- Lesetext -
Aber ist das denn soweit möglich? Dass man:

1. Die Autorun.inf umschreibt und die noch geht

2. Man ein Auswahlmenü macht, was zwei Untermenüs öffnen kann

3. Man in das eigene Untermenü die Befehle einbaut, dass es automatisch alle Dateien in einem Ordner woandershin kopiert bzw. alle Dateien in einem Ordner ausführt

4. Man das ganze als Image Verpackt (z.B. mit Virtual CD oder so) und auf der Festplatte lagert (und dann logischerweise nur als Installer, der Kopierschutz bleibt dann natürlich erhalten und die Original-DVD muss dann auch noch eingelegt werden).

5. Und das alles, ohne irgendwelche Kopierschutzmaßnahmen umgehen zu müssen (illegal), soll ja sowieso nur als Installer gedacht sein.


----------



## Bauer87 (21. April 2010)

*AW: Spiele-Autorun-Menü-(Um)Programmierung mit Java?*

Wie willst du auf einer nicht beschreibbaren DVD eine Datei verändern? Du kannst höchstens dein OS so einstellen, dass es die Autorun.inf ignoriert und stattdessen etwas anderes macht. Bei allem anderen bekommst du Probleme mit dem Kopierschutz.


----------



## huntertech (21. April 2010)

- Gesammelte Daten -

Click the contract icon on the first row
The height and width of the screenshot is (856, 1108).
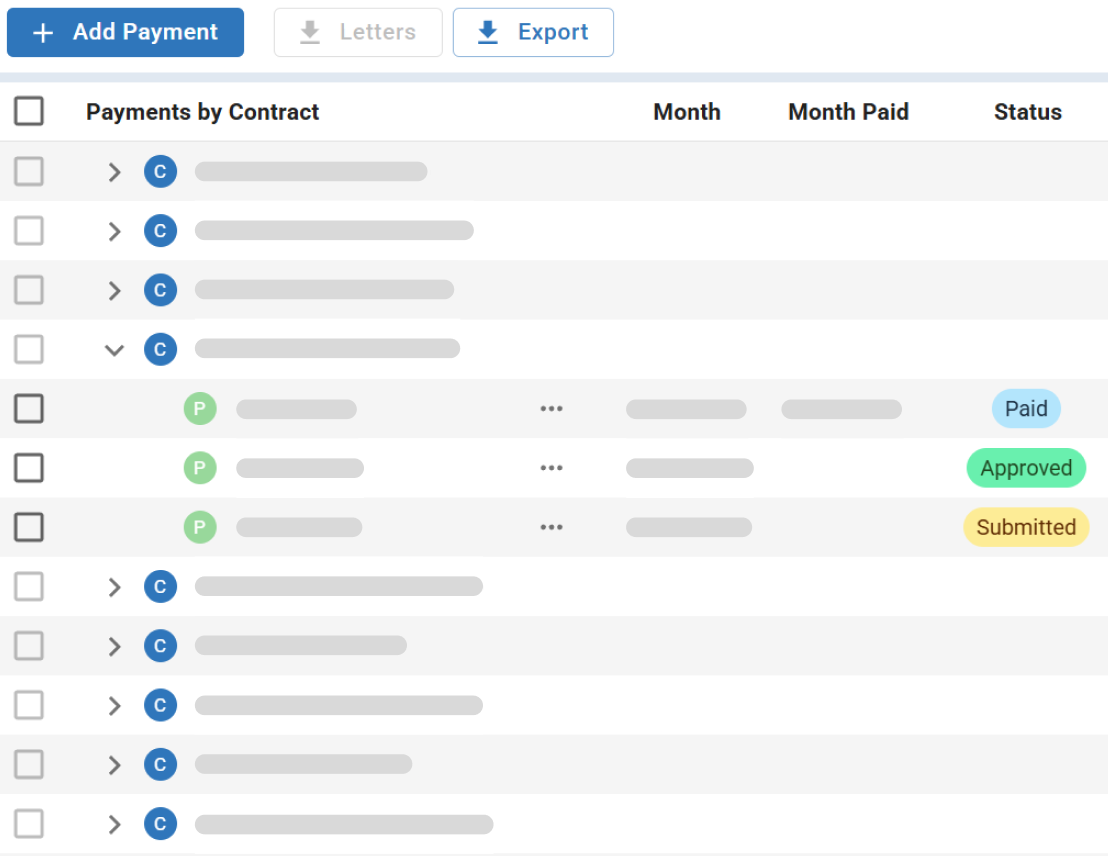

- Aufgabe -
Knüpfe an das Ende der Forendiskussion über ein selbstgebautes Autorun-Menü für Spiele-DVDs an und schreibe sie weiter, beginnend mit dem Beitrag von huntertech.

- Lösung -
*AW: Spiele-Autorun-Menü-(Um)Programmierung mit Java?*

Ich habe nicht vor die DVD zu verändern, die Dateien meiner Spiele liegen auf meiner Festplatte. Von da aus lassen die sich ganz einfach ohne mekernden Kopierschutz installieren, bis auf die Ausnahmen, wie bei der Installation Steam prüfen oder so, da muss dann doch die DVD ran 

Aber ansonsten lassen die sich ohne Probleme installieren und Patchen. Und wenn ich dann Lust aufs Game habe, muss ich DANN ERST die DVD rauskramen.


----------



## bingo88 (21. April 2010)

*AW: Spiele-Autorun-Menü-(Um)Programmierung mit Java?*

Die meisten Autorun-Menüs checken beim Start, ob das Programm bereits installiert ist und passen dann die möglichen Optionen an.


----------



## huntertech (22. April 2010)

*AW: Spiele-Autorun-Menü-(Um)Programmierung mit Java?*

Ja, aber dieses Menü, dem kann man doch ein Vor-Menü zwischenschalten oder?


----------



## bingo88 (23. April 2010)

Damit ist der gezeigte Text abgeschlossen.